そもそも、送電線とガンの関係について国民のあいだに不安が広がったのは、この記者会見の七年前、一九八九年にブローダーが《ニューヨーカー》に連載した衝撃的な記事が原因だった。すべての事の発端は、ブローダーであった。
 ポール・ブローダーがいなければ、科学アカデミーが三年ものの歳月をかけて綿密な調査を実施することもなかっただろう。

 90年年代にはこの問題がまことしやかに語られた。今では忘れ去られている、不思議なほど。まるで記憶の欠損のように。私はこの結末が知りたくて本書を読んだものだった。

 「電磁場が危険ではないという、決定的な結論は書かれているのですか?」と、ひとりの記者が質問した。「否定の命題を証明をするのは、困難なものです。長期にわたり送電線の電磁場にさらされることと、ガンとのあいだに明白な関係が見つからないとしても、ある種の人々が生まれつき電磁場から悪影響をうけやすい可能性はないのでしょうか? ほかの環境要因がからむと、電磁場が危険性をおびる可能性は?」
 だが、そうした可能性をいいたてればきりがない。新しい疑問が生ずるたびに、科学者がひたすら調査を重ね、答えを見つけるしか方法はないのだ。そして調査を終えたとたんに、「もっと感度の高い測定器を使用し、もっと広い範囲を調査すれば、ちがう結果がでるのではないか」と質問の矢が飛んでくる。いったい研究者はどの時点で関係を見極めればよいのか? 関係があっても、立証するにはデータが小さすぎるのか? 危険性があるとしても心配がないほど影響は微々たるものなのか?
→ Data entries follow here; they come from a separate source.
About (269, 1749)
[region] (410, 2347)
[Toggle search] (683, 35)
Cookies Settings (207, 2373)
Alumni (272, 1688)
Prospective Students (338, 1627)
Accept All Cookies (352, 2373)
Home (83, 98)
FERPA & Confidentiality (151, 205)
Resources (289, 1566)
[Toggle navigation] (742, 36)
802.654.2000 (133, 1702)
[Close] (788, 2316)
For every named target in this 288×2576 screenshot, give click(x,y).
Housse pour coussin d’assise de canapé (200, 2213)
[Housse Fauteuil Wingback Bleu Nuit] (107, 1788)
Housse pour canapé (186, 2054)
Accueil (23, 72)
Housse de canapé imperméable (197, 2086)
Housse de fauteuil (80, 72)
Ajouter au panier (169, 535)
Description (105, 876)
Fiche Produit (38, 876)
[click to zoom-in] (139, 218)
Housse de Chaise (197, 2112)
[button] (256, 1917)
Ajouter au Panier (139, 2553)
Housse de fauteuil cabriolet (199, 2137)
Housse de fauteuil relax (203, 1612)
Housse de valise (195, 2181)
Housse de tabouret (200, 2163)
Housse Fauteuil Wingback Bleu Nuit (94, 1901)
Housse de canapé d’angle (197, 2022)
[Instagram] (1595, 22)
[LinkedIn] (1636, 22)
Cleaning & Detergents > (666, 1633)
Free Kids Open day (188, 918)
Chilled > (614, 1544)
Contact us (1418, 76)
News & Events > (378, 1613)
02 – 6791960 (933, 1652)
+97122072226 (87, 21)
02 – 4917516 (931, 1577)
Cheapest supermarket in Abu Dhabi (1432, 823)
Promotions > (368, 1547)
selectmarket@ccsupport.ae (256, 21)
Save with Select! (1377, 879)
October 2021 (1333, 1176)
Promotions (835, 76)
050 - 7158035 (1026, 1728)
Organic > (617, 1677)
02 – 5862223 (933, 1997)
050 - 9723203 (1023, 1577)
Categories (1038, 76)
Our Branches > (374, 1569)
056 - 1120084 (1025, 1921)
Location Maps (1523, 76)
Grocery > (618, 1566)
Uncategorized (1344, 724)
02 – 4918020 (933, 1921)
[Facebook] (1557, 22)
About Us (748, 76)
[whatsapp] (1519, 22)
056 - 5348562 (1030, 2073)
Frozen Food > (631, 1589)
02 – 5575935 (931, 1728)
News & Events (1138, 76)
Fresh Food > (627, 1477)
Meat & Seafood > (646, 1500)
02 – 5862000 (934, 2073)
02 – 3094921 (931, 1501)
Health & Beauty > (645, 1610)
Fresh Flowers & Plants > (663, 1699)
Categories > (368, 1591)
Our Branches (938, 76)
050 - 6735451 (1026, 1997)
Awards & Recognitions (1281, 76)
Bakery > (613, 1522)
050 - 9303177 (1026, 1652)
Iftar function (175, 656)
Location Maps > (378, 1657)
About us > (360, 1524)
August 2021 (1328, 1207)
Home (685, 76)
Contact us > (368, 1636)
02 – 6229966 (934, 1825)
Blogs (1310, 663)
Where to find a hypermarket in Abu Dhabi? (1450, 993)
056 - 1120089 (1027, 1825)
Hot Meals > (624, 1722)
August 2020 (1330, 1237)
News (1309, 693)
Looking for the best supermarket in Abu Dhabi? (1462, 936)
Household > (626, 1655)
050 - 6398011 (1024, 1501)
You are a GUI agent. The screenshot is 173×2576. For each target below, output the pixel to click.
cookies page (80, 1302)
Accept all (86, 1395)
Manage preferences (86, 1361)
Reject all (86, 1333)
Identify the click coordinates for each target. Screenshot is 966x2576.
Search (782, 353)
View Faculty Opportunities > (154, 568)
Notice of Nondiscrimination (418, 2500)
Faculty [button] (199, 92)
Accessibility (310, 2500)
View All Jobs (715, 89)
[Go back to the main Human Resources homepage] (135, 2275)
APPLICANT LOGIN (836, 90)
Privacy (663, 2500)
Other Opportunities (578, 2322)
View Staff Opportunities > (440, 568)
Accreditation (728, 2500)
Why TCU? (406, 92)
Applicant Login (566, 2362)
 「送電線とガンとの統計関係が説明できないのなら」と、ある記者が食いさがった。「『慎重なる回避』という本心が、あてはまるでしょうか?」
 「慎重なる回避」とは、カーネギーメロン大学のグランジャー・モーガン教授による造語である。モーガンは、電磁場がわが子の健康に悪影響をおよぼすのではないかと心配する親たちに向かって、「慎重に、懸命に避けなさい」と説教しながら国中を回った。おかげですこし名を売ったが、それは解釈の仕方により、どうとでもうけとれる言葉だった。電機製品の使用をやめ、ろうそくを使えということか?


 送電線は人体に害をおよぼすと信じこみ、送電線を糾弾する「送電線活動家」と化した人たちから圧力をうけ、環境保護局(EPA)は人体が電磁波にさらされる「安全の限度」を設定しようと、調査委員会を招集した。たしかに、どんな環境要因――放射線、化学製品、微粒子――を設定しようと、その安全の限度を設定するだけなら、いとも簡単だ。限度を低く設定すれば、害があるとはとうてい思えないからだ。だが、その限度をすこしでも超えれば、その定義は「安全でない」に変わる。


現実に即していない安全限定――やたらに低い安全限度――を設定すれば、社会に経済的な負担がかかる。それどこか、新しい危険が生ずる可能性がある。なぜなら、人間はひとつのリスクをほかのリスクとすり替えようとしているからだ。

 引用しながら、ガブの気持ちがわかってきた。偽科学は信じなくても天使の言うことは信じるものだな。パークの話は電磁波だが、これを日本のBSE騒ぎや、昨今の食の安全に置き換えても同じことが言える。いや正確にいえば、かなり同じことが言える。違う部分もあるにはあるが。
 私は、パークの勇気を借りて、もうちょっと率直に言うべきかもしれない。偽科学をバッシングするなら、なぜこういう問題、BSE騒ぎや食の安全とかの馬鹿騒ぎの偽科学性をバッシングしないのだろうか、と。水の結晶が何かを語るかどうかは、私と大天使ガブのおつきあいのようなもので害のない気違いというだけのことだ。恋人が社会的にブ男でもブスでもどうでもいいみたいに個人の生き方の選択。そんなの関係ない。関係のあるのは、社会の関わりのなかで偽科学がなにをしているかだ。そして、私が危惧するのは、どうでもいいバカネタが偽科学バッシングになることで、偽科学への健全な批判性が覆われてしまうことだ。
 あたかも記憶の欠損のように。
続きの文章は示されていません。